Stored items from a collection:

Content starts

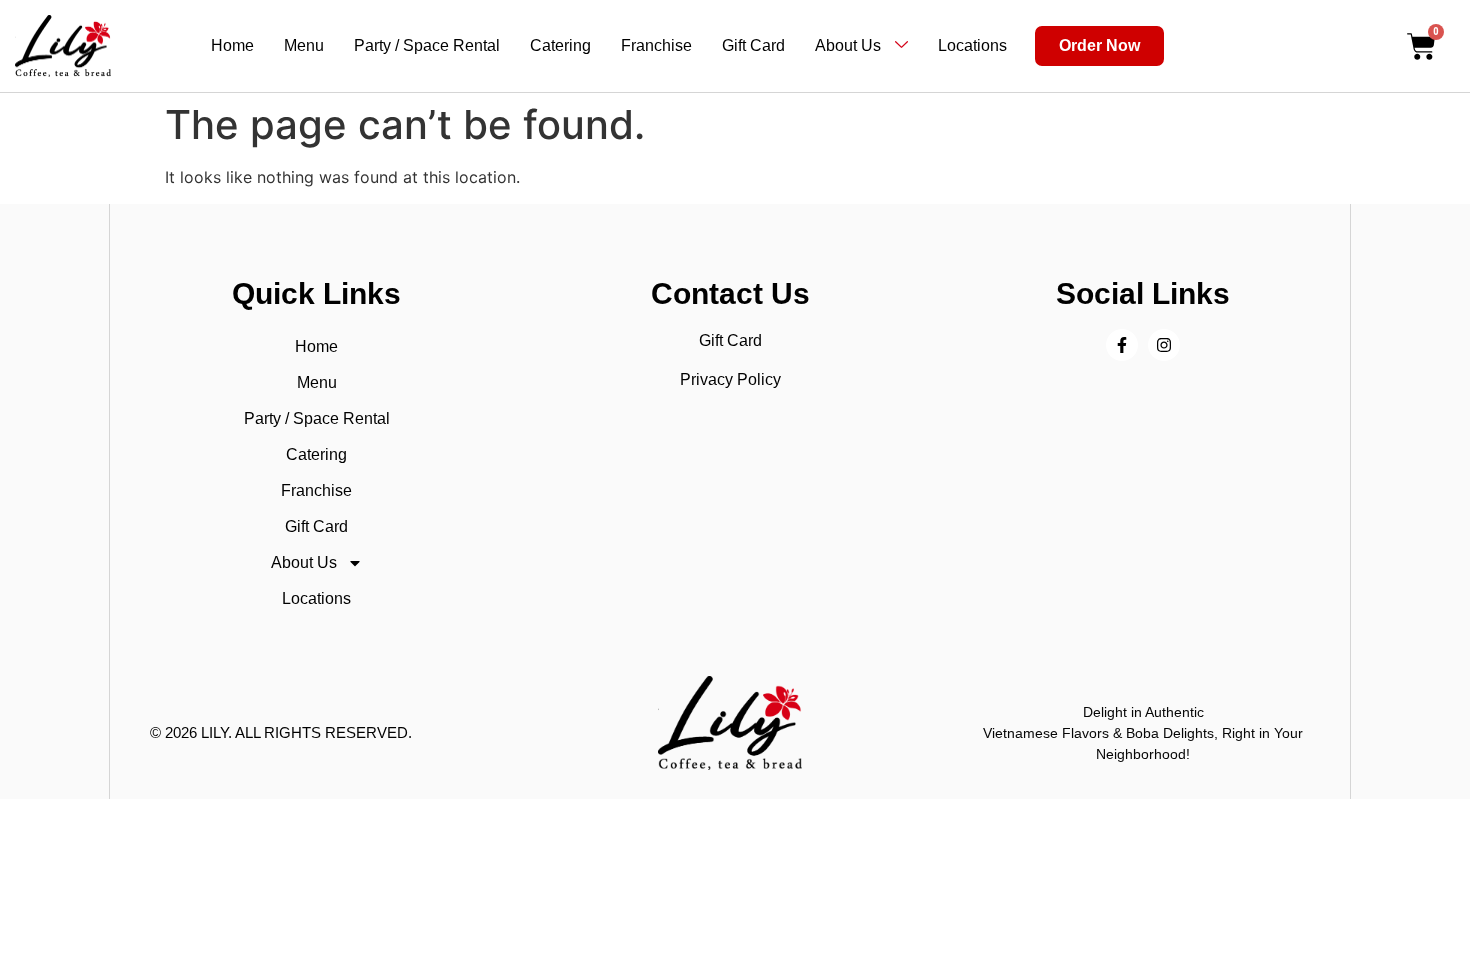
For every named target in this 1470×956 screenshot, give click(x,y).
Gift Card (753, 45)
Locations (972, 45)
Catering (560, 45)
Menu (304, 45)
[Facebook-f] (1122, 345)
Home (232, 45)
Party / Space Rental (427, 45)
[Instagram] (1164, 345)
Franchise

Content ends

WORK REQUIRED. Your answer must be the line with "Gift Card (753, 45)" and all lines after it through the final line of the entries, copied exactly and with nothing added.

EXPECTED ANSWER.
Gift Card (753, 45)
Locations (972, 45)
Catering (560, 45)
Menu (304, 45)
[Facebook-f] (1122, 345)
Home (232, 45)
Party / Space Rental (427, 45)
[Instagram] (1164, 345)
Franchise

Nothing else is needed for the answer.